Macrophage-stimulating protein and calcium homeostasis in zebrafish
- Authors
- Huitema, L.F., Renn, J., Logister, I., Gray, J.K., Waltz, S.E., Flik, G., and Schulte-Merker, S.
- ID
- ZDB-PUB-120718-23
- Date
- 2012
- Source
- FASEB journal : official publication of the Federation of American Societies for Experimental Biology 26(10): 4092-4101 (Journal)
- Registered Authors
- Flik, Gert, Huitema, Leonie, Logister, Ive, Renn, Joerg, Schulte-Merker, Stefan
- Keywords
- msp, ron, mineralization, bone, osteogenesis, stanniocalcin
- MeSH Terms
-
- Animals
- Calcium/metabolism*
- Glycoproteins/metabolism
- Hepatocyte Growth Factor/genetics
- Hepatocyte Growth Factor/metabolism*
- Homeostasis/genetics
- Homeostasis/physiology
- Osteogenesis/genetics
- Osteogenesis/physiology
- Proto-Oncogene Proteins/genetics
- Proto-Oncogene Proteins/metabolism*
- Receptor Protein-Tyrosine Kinases/genetics
- Receptor Protein-Tyrosine Kinases/metabolism
- Zebrafish/genetics
- Zebrafish/metabolism*
- Zebrafish Proteins/genetics
- Zebrafish Proteins/metabolism*
- PubMed
- 22787265 Full text @ FASEB J.
To systematically identify novel gene functions essential for osteogenesis and skeletal mineralization, we performed a forward genetic mutagenesis screen in zebrafish and isolated a mutant that showed delayed skeletal mineralization.
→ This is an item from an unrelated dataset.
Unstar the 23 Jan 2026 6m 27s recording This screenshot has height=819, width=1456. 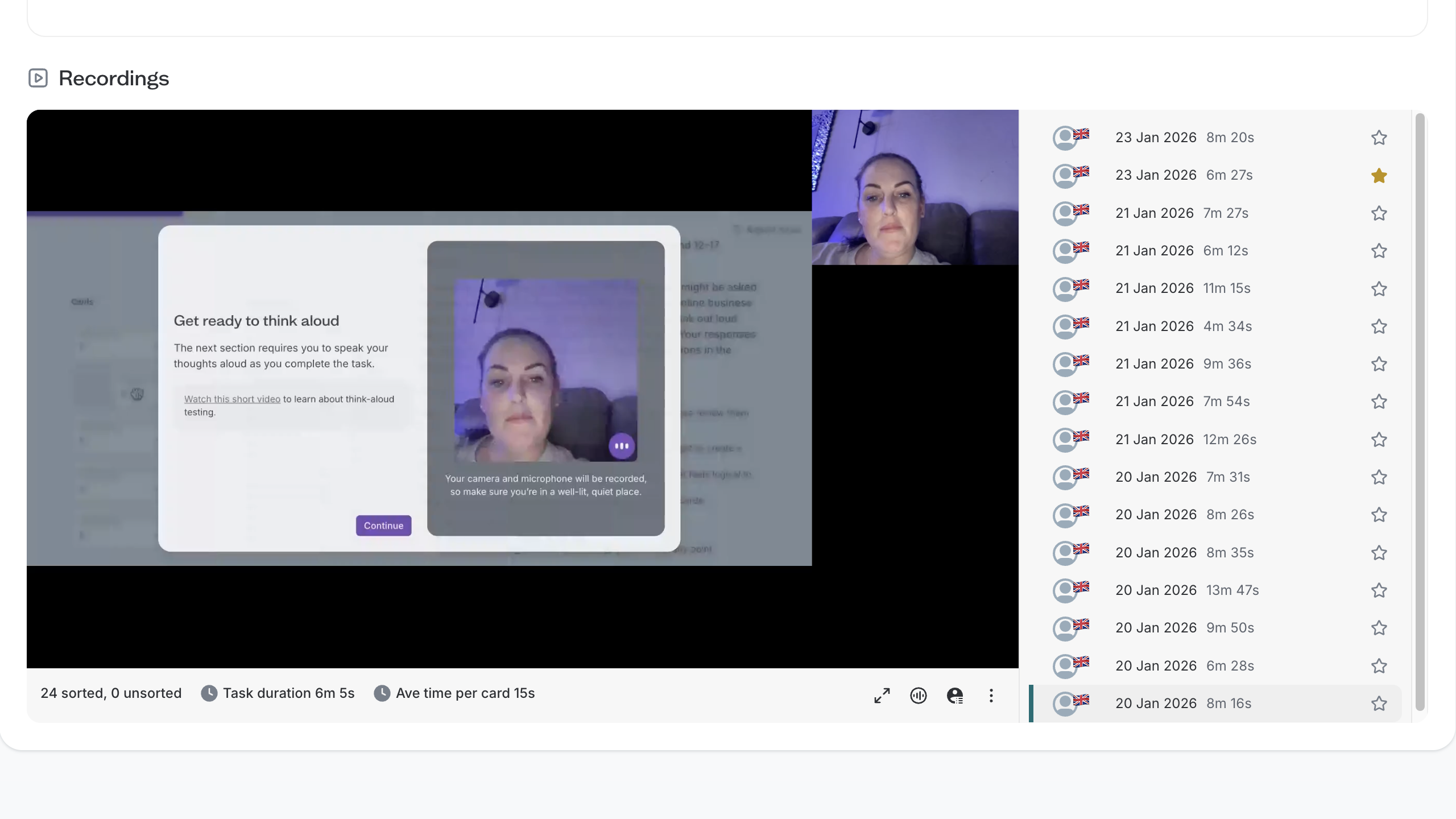click(1379, 176)
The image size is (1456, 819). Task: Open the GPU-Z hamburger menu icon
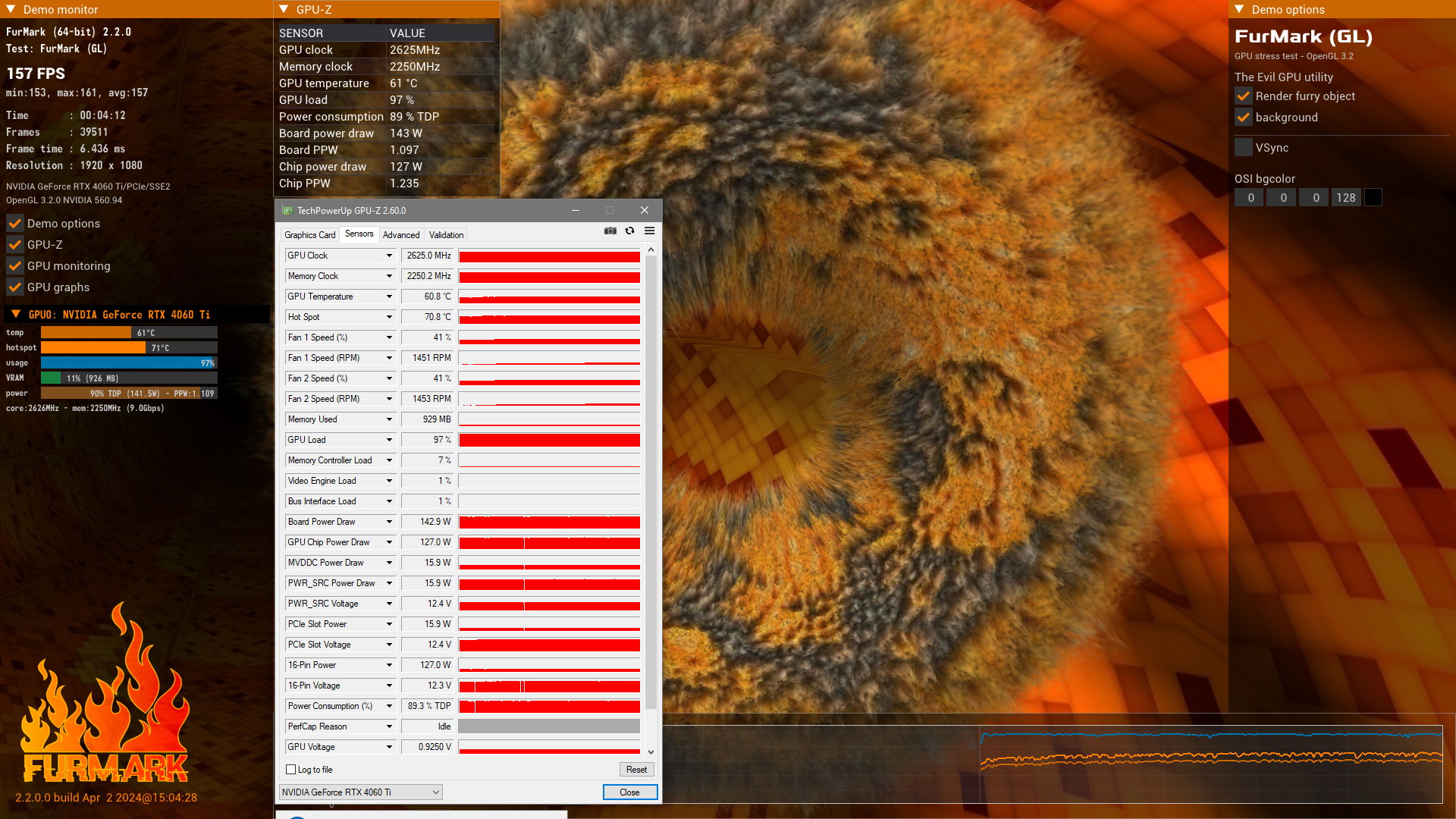tap(649, 231)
Analysis of the mutant phenotype in an osterix:nuclear-GFP transgenic background demonstrated that mutants contain osterix-expressing osteoblasts comparable to wild-type embryos. Positional cloning revealed a premature stop mutation in the macrophage-stimulating protein (msp) gene, predicted to result in a biologically inactive protein. Analysis of the embryonic expression pattern for the receptor for Msp, Ron, shows specific expression in the corpuscles of Stannius, a teleost-specific organ that produces stanniocalcin, a pivotal hormone in fish calcium homeostasis. Knockdown of Ron resulted in identical phenotypes as observed in msp mutants. Msp mutant embryos could be rescued by excess calcium. Consistent with a role for Msp/Ron in calcium homeostasis, calcium-regulating factors, such as pth1, pth2, stc1l, and trpv5/6 were significantly affected in msp mutant larvae. While Msp and Ron have previously been shown to play a critical role in a wide variety of biological processes, we introduce here the Msp/Ron signaling axis as a previously unappreciated player in calcium homeostasis and embryonic skeletal mineralization.